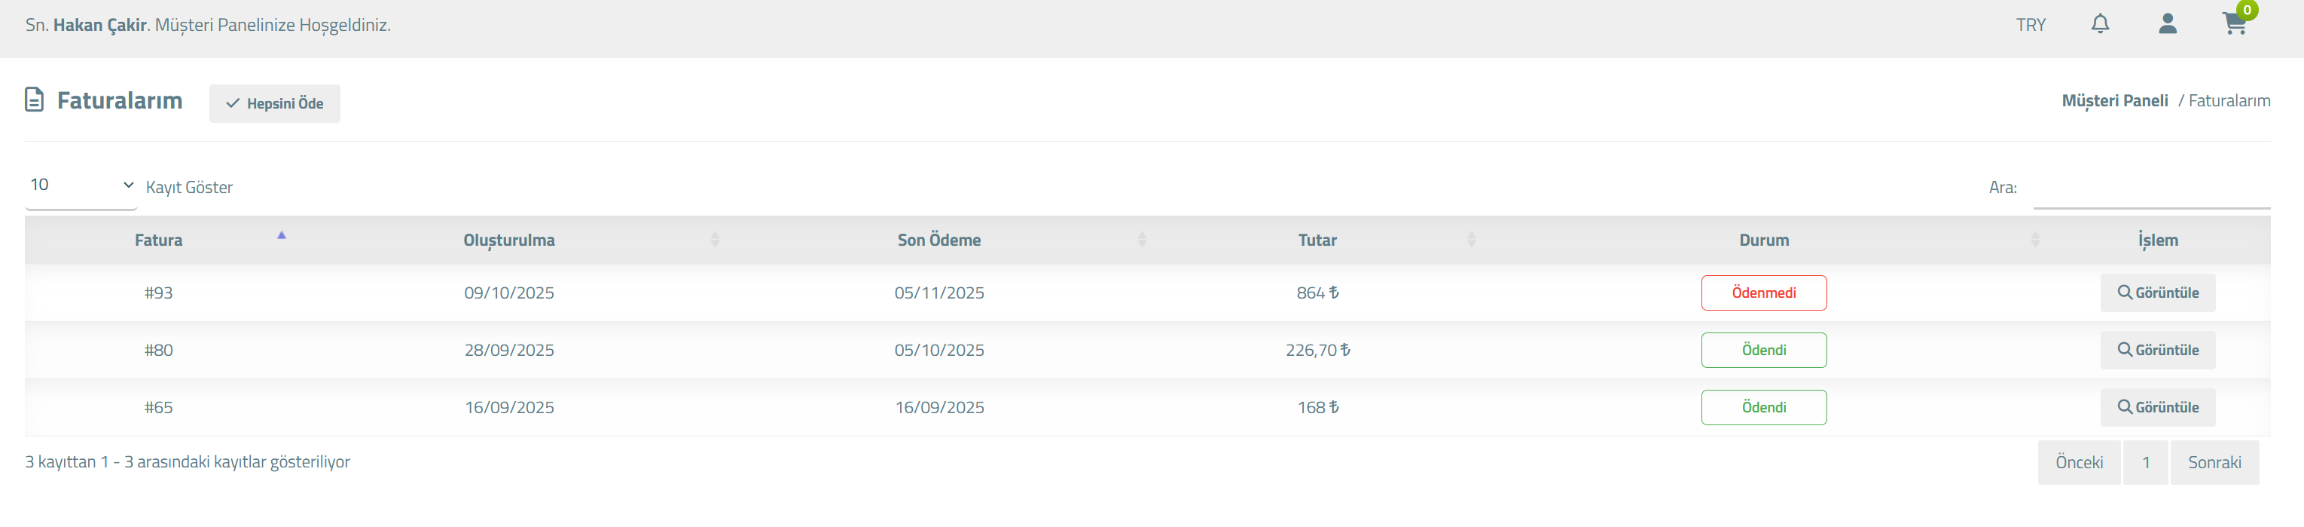Select page 1 in pagination

(x=2145, y=463)
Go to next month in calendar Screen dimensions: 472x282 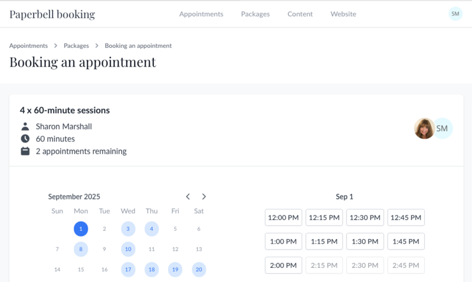[204, 196]
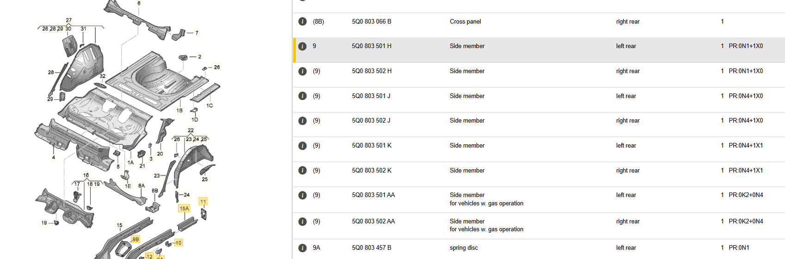Click info icon beside 5Q0 803 501 K
785x259 pixels.
click(302, 146)
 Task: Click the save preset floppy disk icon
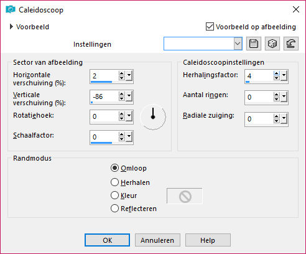coord(254,44)
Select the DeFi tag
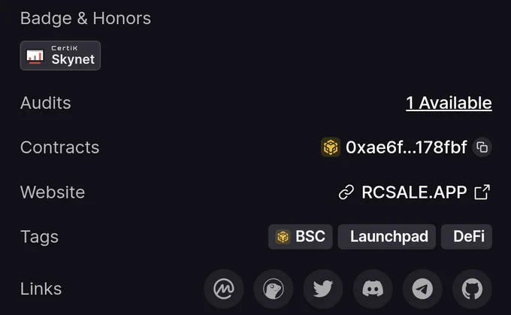 467,236
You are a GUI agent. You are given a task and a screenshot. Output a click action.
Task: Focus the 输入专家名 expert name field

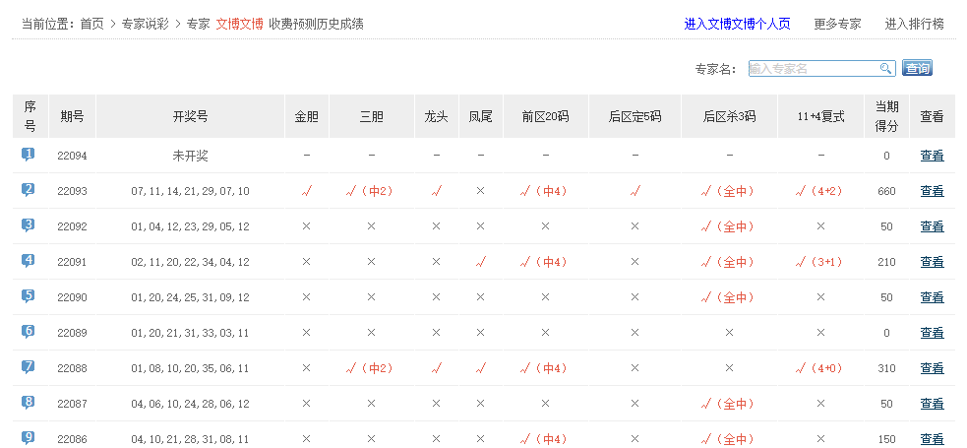[813, 68]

__Task statement__: Only the lines from the one with "Select the DeFi tag" through the final line of the entries above should be transcribed, exactly and without pictures.

__Solution below__:
Select the DeFi tag
 467,236
You are a GUI agent. You are given a task and a screenshot. Output a click action.
Task: Focus the 输入专家名 expert name field

[813, 68]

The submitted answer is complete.